The ATSB has deemed the incidents "serious", although there were no injuries in either case. It has begun an investigation that will include interviews with the flight and ground operations crews, a review of Jetstar's internal procedures regarding aircraft loading and a review of preventative and recovery-type risk controls for aircraft loading.
The full investigation is not expected to be completed until October 2016. Comment is being sought from Jetstar and the Civil Aviation Safety Authority.
Calculating the correct weight of an aircraft is a very important safety issue as incorrect inputs can lead to problems in the pilot's ability to control the aircraft.
In 2003, an Air Midwest Beechcraft 1900D crashed in the US in part due to higher than expected weight on take-off, although an issue with the plane's control cables was also contributing factor.

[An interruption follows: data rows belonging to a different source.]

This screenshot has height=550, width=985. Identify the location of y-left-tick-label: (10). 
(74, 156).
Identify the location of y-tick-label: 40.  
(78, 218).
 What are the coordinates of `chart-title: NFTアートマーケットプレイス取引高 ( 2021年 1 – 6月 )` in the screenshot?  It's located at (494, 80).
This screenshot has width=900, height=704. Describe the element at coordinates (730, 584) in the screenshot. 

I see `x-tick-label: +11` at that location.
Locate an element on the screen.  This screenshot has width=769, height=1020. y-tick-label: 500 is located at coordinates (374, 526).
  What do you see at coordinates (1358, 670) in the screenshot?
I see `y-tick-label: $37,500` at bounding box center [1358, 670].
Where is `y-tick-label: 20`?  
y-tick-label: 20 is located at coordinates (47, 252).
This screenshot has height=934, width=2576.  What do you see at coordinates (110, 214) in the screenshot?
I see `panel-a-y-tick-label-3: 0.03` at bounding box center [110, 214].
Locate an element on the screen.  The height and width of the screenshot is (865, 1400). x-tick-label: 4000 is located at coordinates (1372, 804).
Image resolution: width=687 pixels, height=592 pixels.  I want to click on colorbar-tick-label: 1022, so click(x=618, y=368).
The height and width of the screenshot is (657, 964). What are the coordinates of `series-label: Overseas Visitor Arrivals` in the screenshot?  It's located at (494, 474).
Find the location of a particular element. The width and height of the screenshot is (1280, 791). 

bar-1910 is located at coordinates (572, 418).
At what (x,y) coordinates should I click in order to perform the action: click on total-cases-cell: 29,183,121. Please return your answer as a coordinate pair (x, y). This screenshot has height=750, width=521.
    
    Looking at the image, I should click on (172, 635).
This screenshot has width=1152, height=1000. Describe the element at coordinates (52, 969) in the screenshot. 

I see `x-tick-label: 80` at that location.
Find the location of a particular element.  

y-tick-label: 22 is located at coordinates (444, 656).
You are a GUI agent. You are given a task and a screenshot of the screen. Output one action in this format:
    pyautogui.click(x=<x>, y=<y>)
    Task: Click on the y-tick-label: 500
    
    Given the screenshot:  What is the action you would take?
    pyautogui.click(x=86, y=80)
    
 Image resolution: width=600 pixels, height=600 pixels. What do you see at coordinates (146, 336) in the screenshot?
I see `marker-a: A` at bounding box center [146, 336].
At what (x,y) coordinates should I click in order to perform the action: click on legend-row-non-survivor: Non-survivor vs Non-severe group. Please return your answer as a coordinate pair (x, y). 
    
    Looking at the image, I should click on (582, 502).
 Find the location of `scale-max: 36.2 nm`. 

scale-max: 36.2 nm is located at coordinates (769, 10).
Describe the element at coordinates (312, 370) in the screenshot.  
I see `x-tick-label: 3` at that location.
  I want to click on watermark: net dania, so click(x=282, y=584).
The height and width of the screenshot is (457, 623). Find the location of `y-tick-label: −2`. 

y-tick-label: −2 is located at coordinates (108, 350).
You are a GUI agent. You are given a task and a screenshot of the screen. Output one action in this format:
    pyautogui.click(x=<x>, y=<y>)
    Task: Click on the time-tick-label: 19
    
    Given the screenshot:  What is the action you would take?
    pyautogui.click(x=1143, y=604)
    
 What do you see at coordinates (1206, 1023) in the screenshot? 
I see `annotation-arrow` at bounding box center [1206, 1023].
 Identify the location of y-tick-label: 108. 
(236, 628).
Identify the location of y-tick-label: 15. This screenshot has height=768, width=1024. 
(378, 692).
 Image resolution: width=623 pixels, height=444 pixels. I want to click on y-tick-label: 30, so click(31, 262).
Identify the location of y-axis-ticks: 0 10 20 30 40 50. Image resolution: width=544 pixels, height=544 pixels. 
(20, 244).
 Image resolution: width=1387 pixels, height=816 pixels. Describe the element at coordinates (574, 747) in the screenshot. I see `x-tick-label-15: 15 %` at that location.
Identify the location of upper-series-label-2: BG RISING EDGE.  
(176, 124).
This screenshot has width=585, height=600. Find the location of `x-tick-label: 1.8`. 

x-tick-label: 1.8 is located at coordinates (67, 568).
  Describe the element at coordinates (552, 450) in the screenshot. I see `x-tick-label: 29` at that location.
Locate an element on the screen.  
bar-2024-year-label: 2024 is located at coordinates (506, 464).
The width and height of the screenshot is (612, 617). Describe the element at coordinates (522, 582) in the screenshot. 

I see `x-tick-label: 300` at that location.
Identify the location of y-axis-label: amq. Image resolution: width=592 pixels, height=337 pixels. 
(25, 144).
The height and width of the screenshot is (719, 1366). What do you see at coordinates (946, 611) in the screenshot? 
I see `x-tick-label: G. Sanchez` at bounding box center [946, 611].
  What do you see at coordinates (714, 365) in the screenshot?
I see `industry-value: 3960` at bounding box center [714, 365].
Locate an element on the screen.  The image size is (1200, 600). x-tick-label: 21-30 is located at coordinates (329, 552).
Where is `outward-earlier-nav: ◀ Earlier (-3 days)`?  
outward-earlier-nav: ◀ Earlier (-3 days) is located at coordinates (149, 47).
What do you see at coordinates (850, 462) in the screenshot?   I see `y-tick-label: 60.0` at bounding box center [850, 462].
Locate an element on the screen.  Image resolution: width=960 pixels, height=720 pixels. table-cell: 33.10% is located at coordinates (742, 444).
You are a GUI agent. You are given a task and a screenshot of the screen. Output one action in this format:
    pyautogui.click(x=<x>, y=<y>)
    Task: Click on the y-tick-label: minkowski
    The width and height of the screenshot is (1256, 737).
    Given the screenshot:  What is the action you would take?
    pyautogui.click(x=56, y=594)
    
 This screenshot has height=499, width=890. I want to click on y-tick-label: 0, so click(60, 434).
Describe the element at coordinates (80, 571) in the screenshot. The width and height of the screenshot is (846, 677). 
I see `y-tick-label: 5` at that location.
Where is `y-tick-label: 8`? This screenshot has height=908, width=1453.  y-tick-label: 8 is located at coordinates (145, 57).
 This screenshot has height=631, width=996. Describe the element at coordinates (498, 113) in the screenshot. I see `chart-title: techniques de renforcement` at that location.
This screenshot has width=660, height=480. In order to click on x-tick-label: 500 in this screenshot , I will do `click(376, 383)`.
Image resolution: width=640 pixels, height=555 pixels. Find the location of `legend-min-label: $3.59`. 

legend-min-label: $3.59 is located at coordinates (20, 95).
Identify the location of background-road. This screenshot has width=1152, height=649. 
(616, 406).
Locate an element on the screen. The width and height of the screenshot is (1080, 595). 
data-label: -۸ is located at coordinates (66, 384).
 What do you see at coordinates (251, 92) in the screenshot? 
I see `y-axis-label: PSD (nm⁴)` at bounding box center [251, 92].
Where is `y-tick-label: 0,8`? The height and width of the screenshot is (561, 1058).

All 21 passengers and crew on board died in the crash.
Last month, the ATSB issued a final report into an incident at Jetstar's parent, Qantas, that also involved an incorrect take-off weight being entered, in that case on a Boeing 737 flying from Sydney to Darwin.
Data entry errors by the pilots led to the take-off weight imputed into the computer being 10 tonnes lower than the actual weight. That resulted in the take-off speed and engine thrust settings being too low and the aircraft contacting the runway briefly in a "tail strike" incident.